» **PROBLEM REQUIREMENTS**: From the line containing "Click the Competitor column header" to the last line of the data below, copy everything exactly and nothing else; pictures stay out.

» **LISTED RECORDS**:
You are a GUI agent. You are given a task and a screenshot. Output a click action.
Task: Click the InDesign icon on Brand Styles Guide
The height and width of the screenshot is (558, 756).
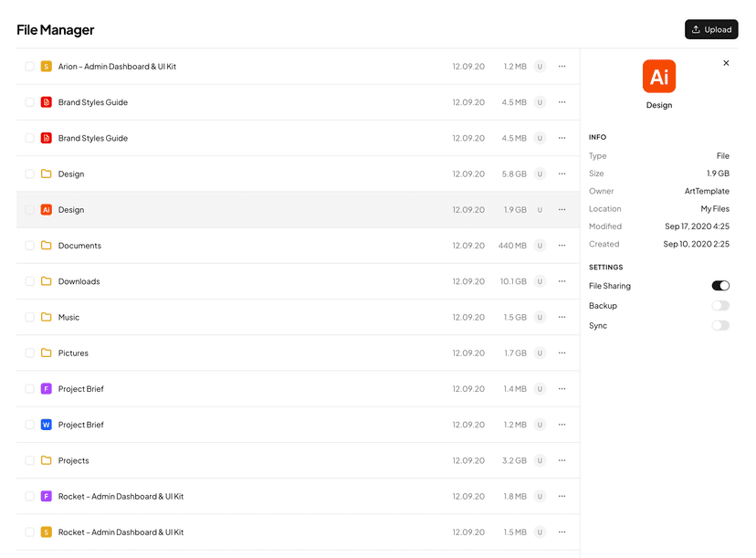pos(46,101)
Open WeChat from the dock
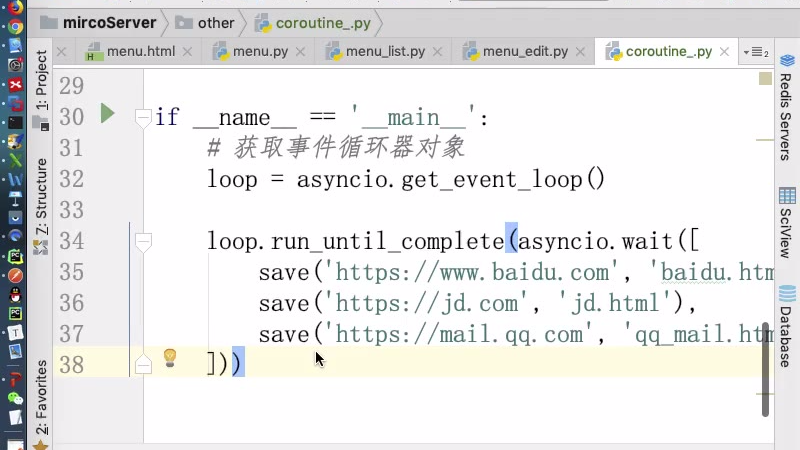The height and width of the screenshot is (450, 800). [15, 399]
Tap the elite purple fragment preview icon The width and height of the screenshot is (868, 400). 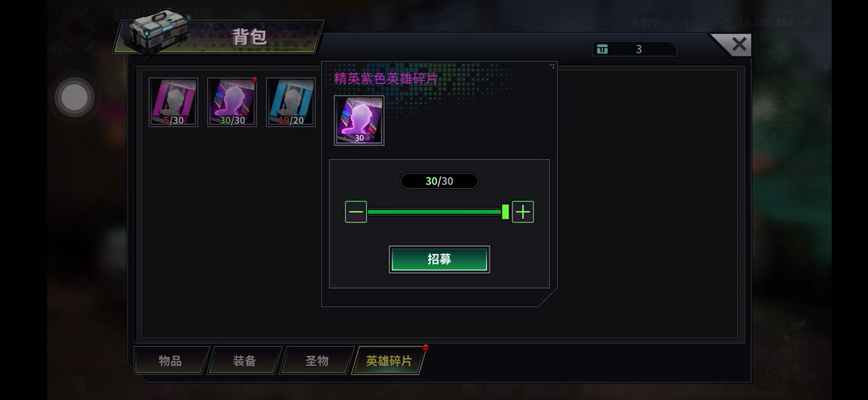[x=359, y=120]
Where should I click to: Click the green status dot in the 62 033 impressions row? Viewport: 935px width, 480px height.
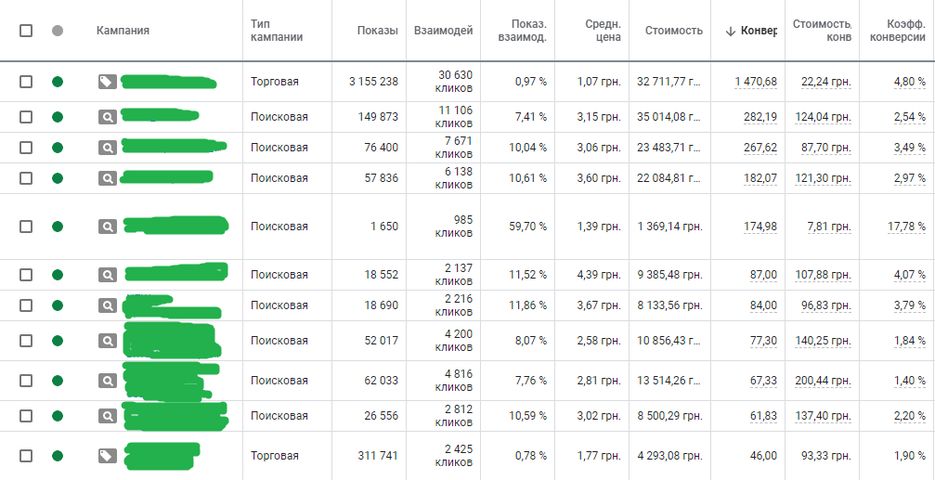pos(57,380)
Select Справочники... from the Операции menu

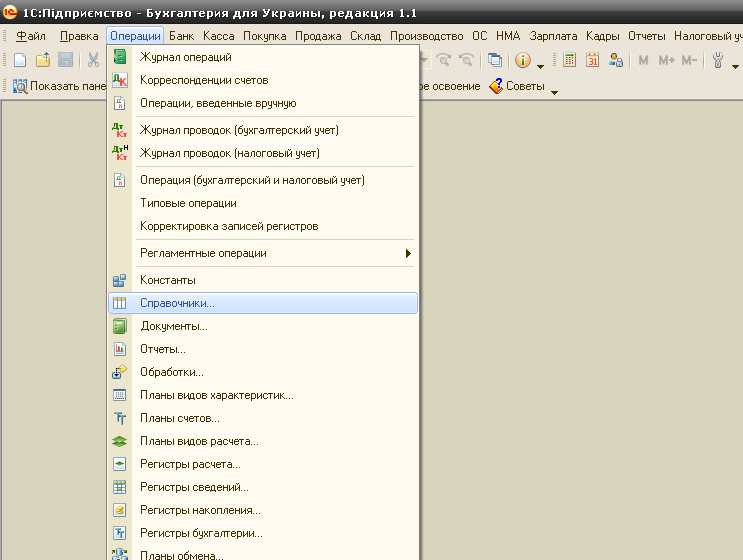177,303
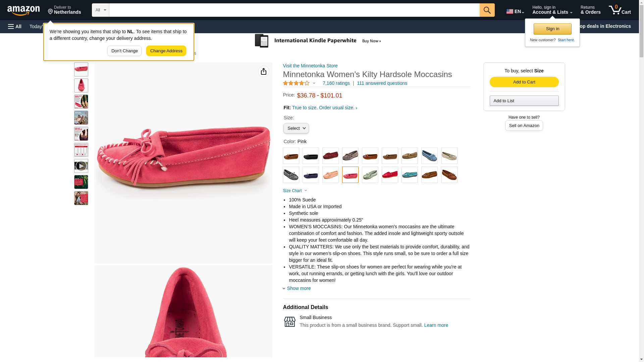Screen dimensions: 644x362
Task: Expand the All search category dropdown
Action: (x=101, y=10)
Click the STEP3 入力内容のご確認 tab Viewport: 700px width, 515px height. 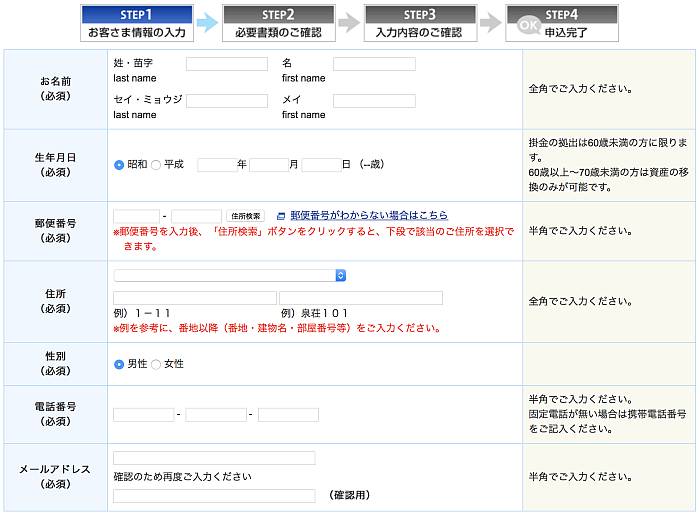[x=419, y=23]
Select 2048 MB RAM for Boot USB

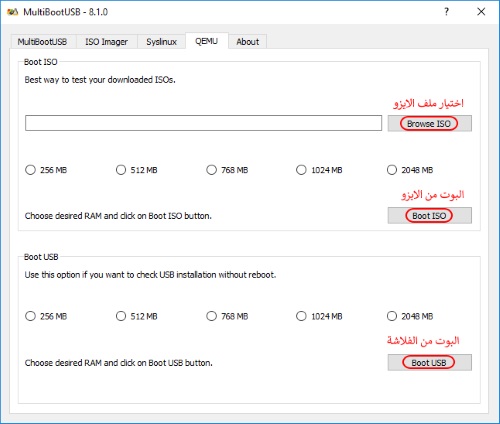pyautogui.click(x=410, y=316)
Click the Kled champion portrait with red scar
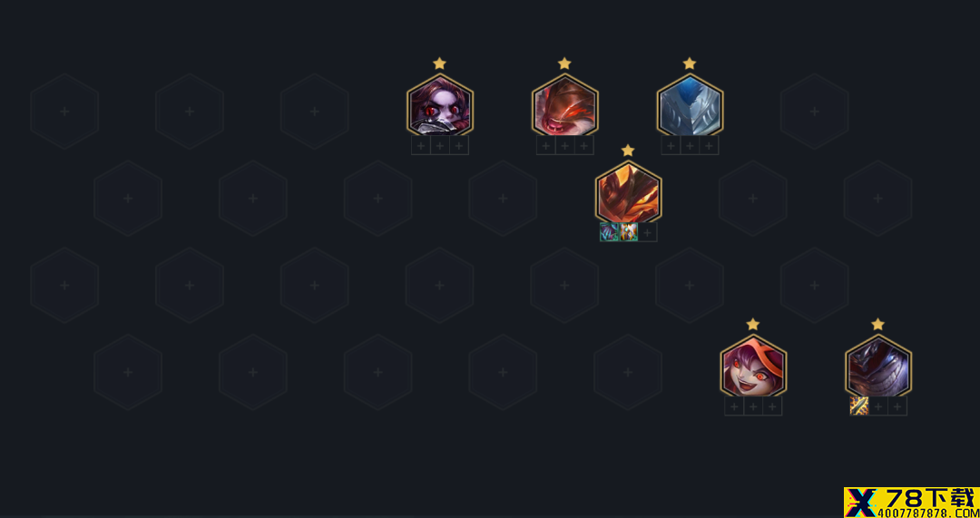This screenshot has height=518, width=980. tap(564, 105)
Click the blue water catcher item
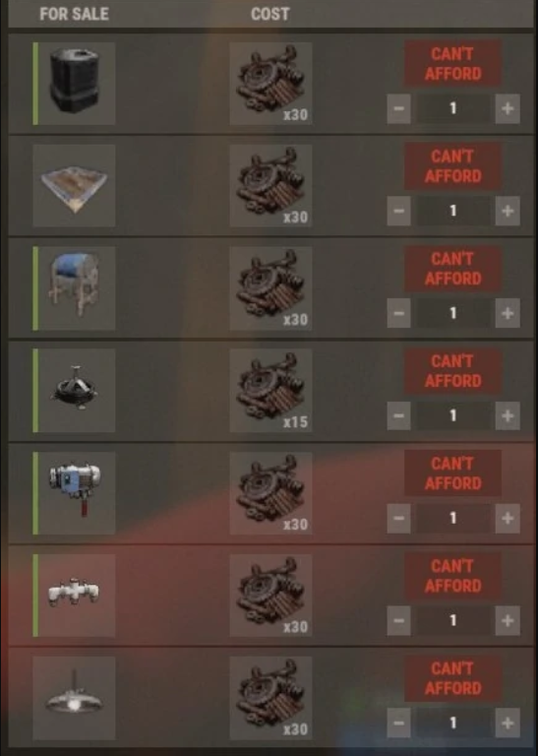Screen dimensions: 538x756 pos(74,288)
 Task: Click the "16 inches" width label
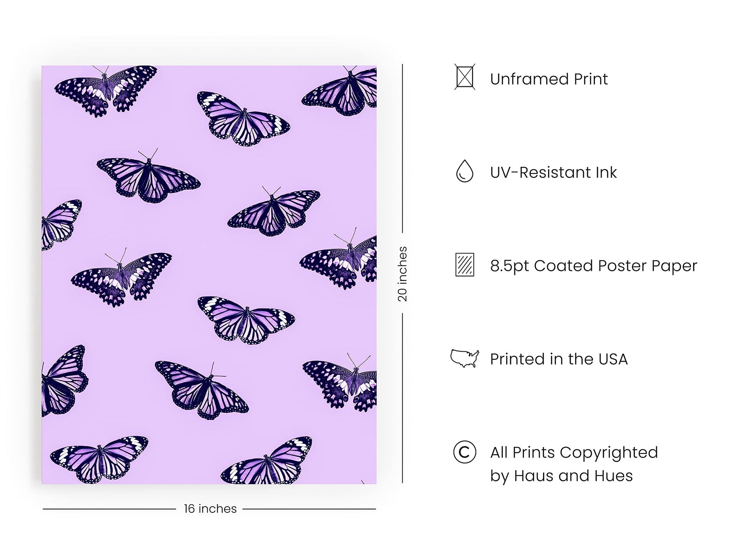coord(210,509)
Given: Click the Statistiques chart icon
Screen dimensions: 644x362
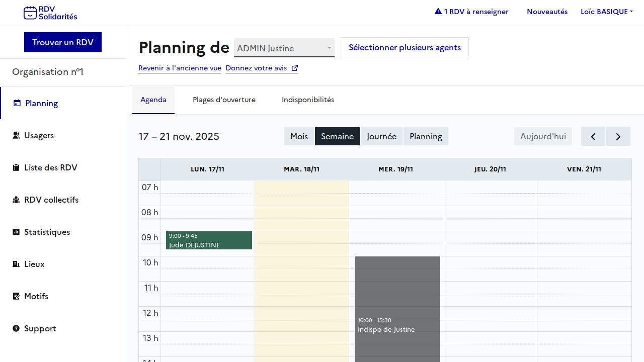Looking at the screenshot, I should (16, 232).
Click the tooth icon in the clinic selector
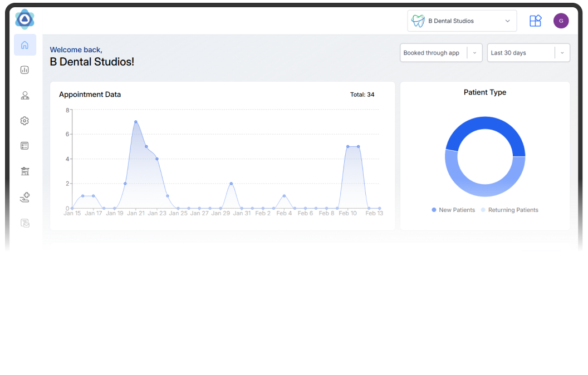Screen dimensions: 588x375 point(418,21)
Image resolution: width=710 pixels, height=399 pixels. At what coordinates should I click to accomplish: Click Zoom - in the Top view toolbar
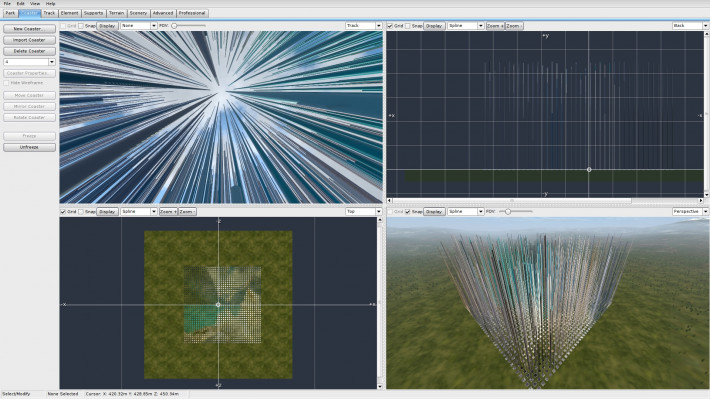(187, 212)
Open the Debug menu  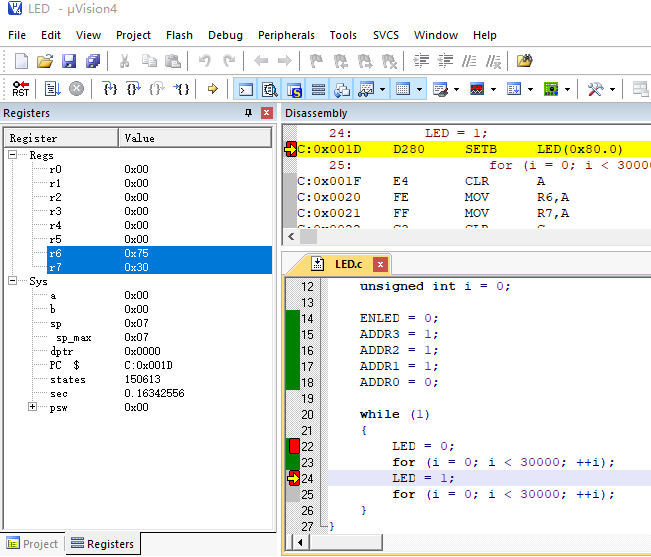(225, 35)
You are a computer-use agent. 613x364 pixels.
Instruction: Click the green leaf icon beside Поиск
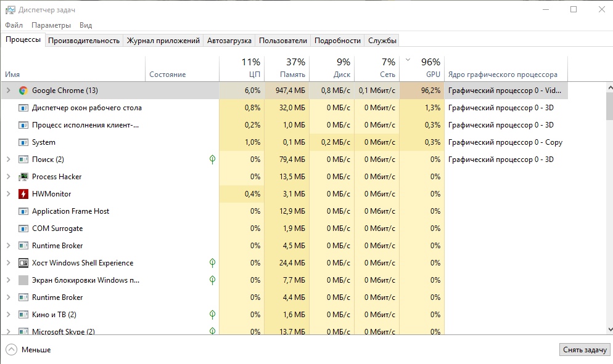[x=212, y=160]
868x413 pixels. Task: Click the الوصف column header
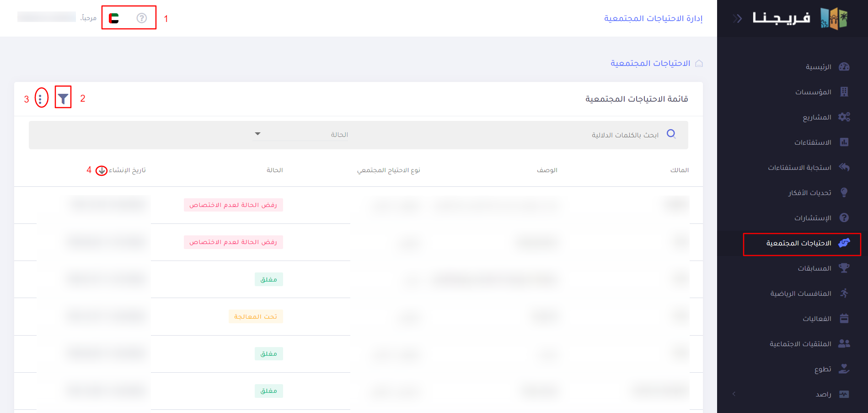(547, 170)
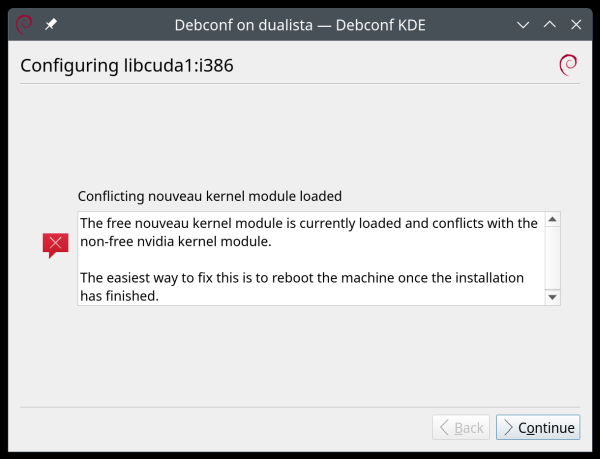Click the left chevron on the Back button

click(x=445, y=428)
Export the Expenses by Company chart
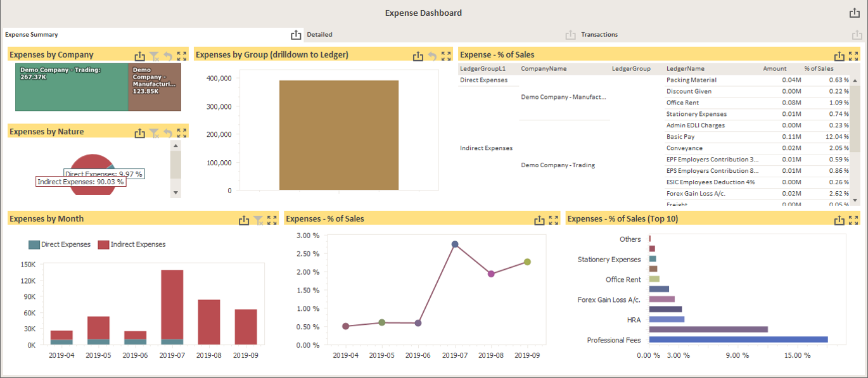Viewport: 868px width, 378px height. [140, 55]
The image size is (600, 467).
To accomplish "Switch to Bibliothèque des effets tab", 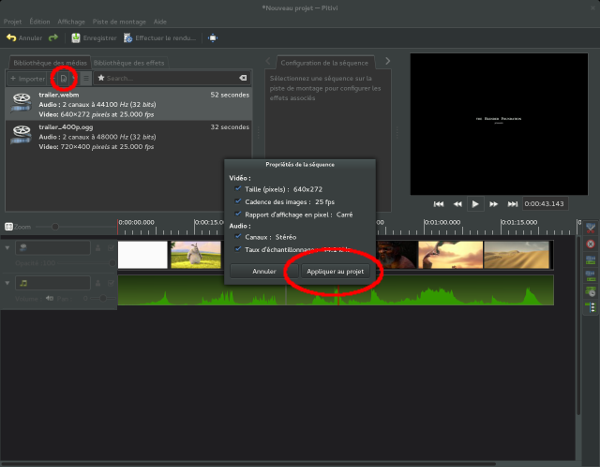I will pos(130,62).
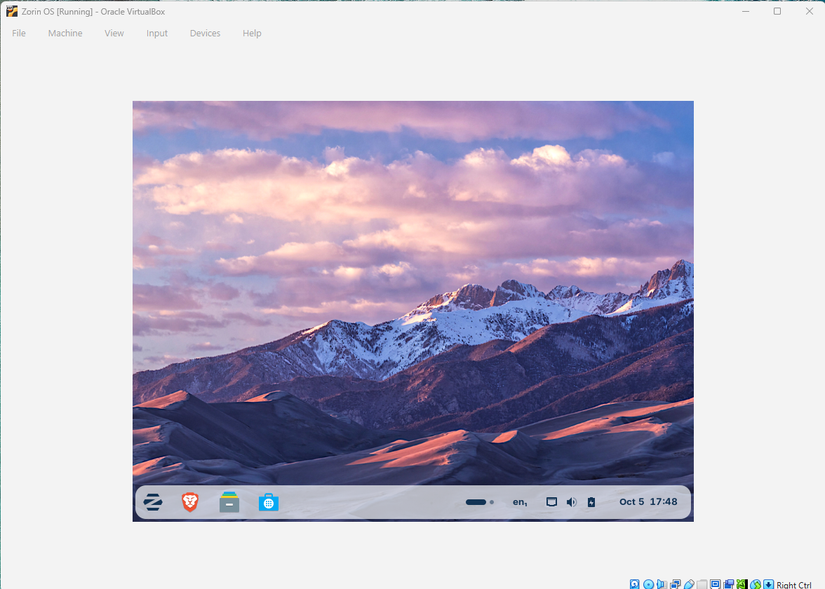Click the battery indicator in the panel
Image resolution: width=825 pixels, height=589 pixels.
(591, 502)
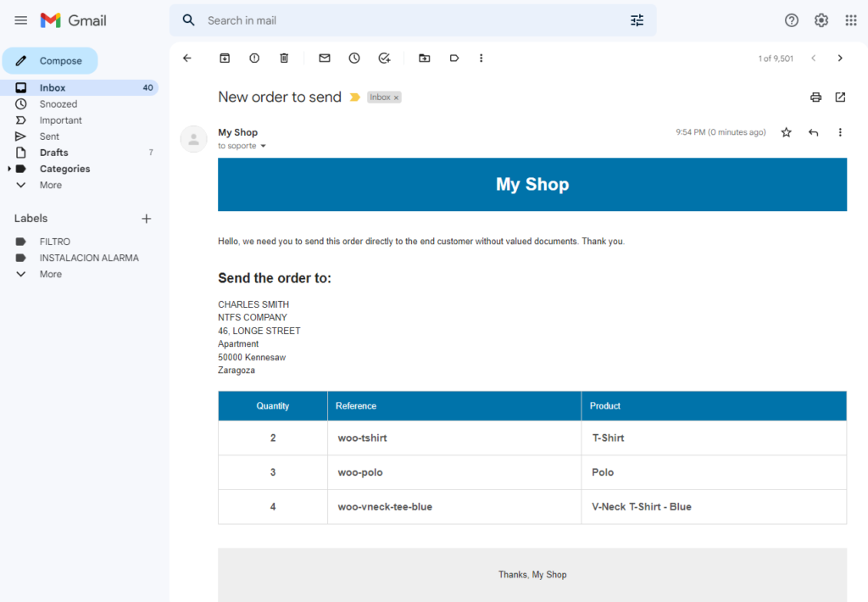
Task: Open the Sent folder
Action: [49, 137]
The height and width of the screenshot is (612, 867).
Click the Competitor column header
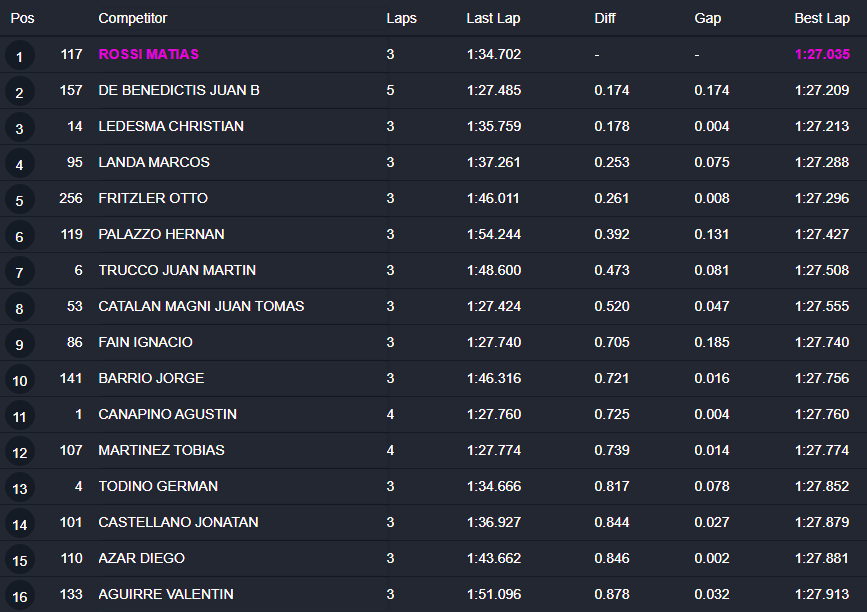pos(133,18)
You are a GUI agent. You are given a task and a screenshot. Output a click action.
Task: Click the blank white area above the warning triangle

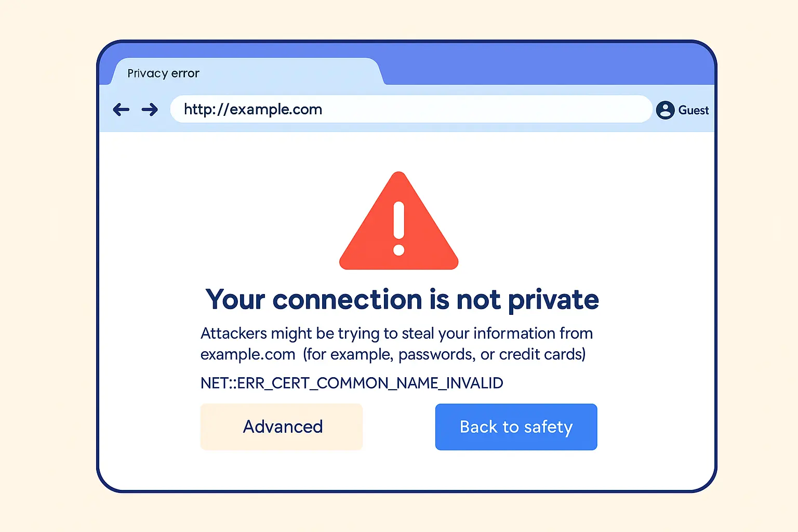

» **YOUR RESPONSE**:
Click the Competitor column header
pos(133,18)
You are a GUI agent. You are given a task and a screenshot. Output a click action.
Task: Click the blank white area above the warning triangle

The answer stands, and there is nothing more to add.